Reluctantly, she opened the folder for a third time and studied the papers, this time taking much longer to go through absolutely everything.

‘How very strange,’ she said eventually, holding up one piece of paper.

‘What’s strange?’ I asked.

‘It seems there was indeed a sample taken from the foetus. That is highly irregular. Highly irregular indeed.’ She shook her head. ‘Maybe not even legal.’

‘Who took it?’ I asked.

‘It must have been Dr Andrews. No one else would have had the authority.’

‘What happened to the sample?’ I asked.

She looked again at the paper.

‘It was sent to a lab in London.’

‘Which lab?’ I asked.

I could tell that she didn’t want to tell me but I just waited, resisting a temptation to tap my fingers impatiently on the table.
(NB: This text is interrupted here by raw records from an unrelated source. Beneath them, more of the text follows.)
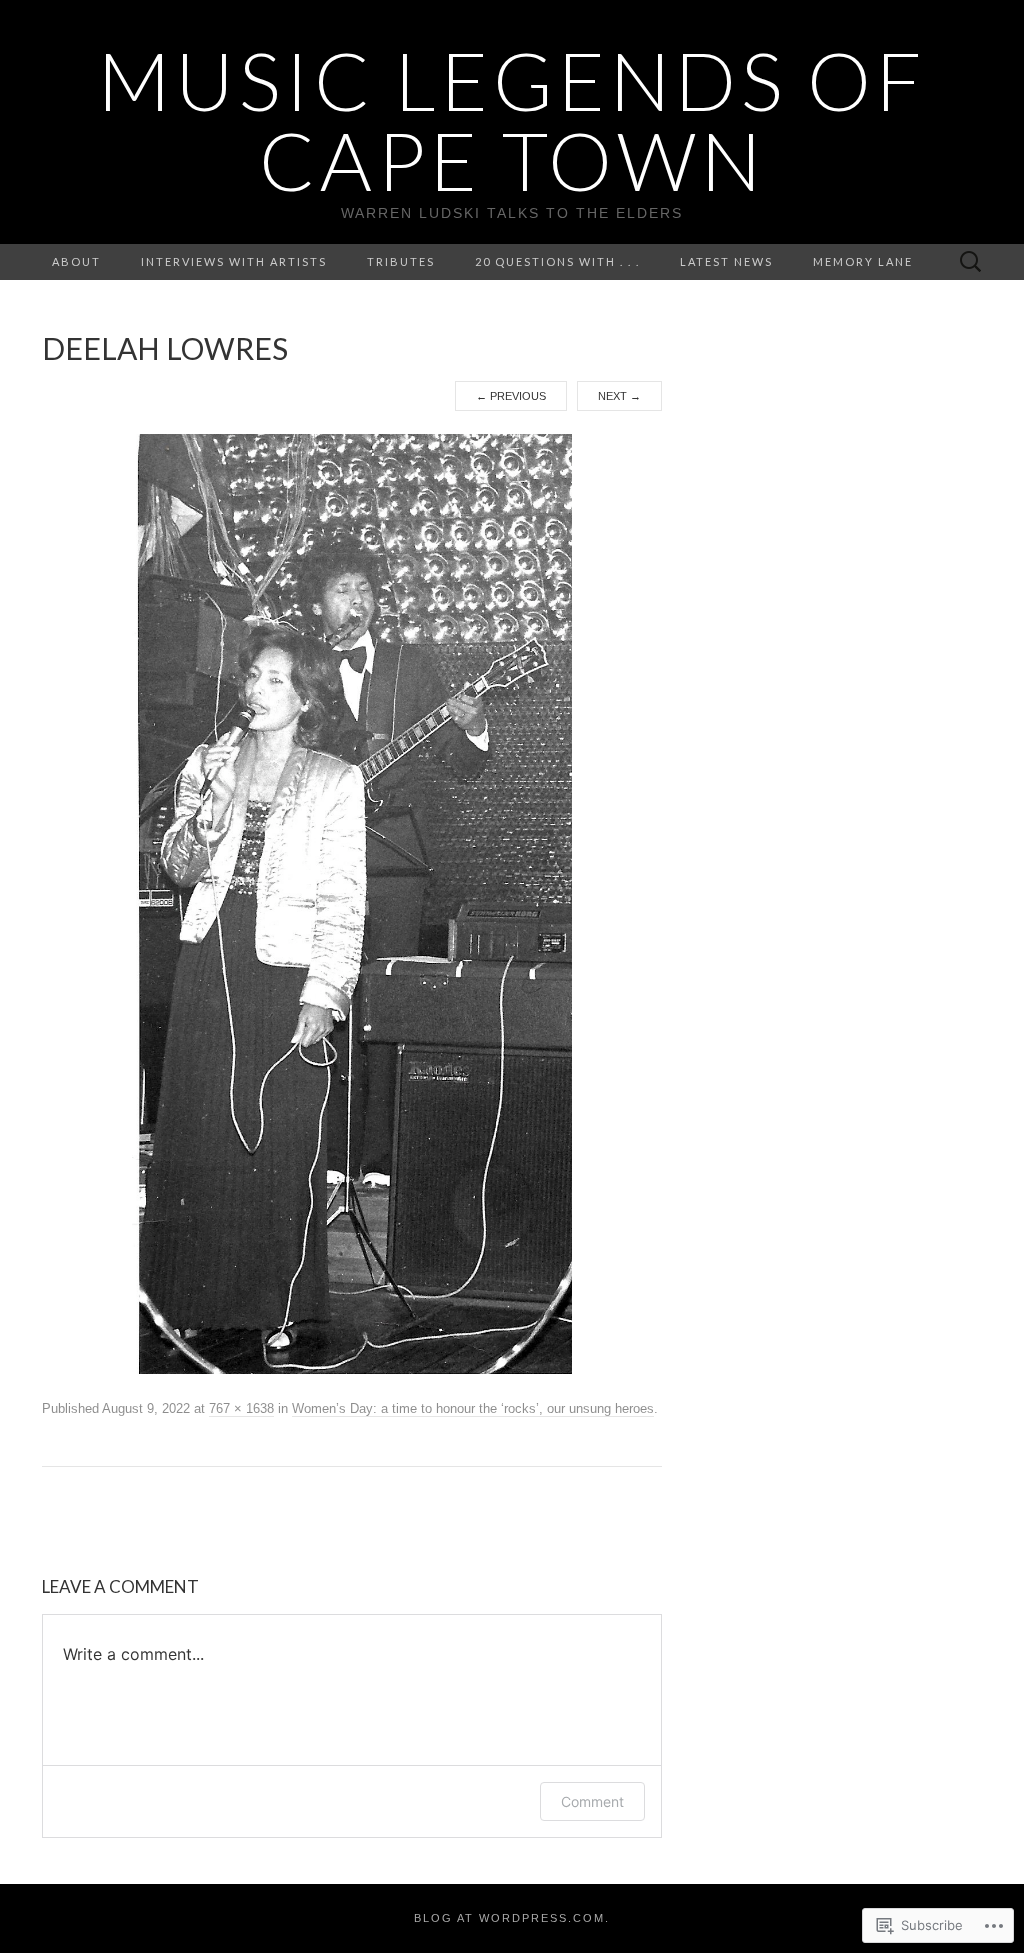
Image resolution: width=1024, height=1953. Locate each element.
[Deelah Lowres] (352, 903)
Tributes (401, 261)
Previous (511, 396)
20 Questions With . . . (557, 261)
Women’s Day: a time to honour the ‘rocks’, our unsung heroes (473, 1408)
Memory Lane (863, 261)
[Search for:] (971, 262)
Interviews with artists (234, 261)
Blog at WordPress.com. (512, 1918)
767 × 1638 (241, 1408)
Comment (592, 1801)
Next (619, 396)
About (76, 261)
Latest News (726, 261)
‘Somewhere called the Chancery Lane Medical Laboratory,’ she said eventually, reading from the paper.

‘Do you use them often?’ I asked.

‘No,’ she said. ‘I’ve never heard of them before.’

I typed their name into my smartphone and pulled up their website.

‘Specialising in forensic testing for the legal profession’ was their strapline.

‘Do you have the results?’

‘There is nothing in here,’ Dr Sylvester said holding up the folder. ‘I’ve been through it all.’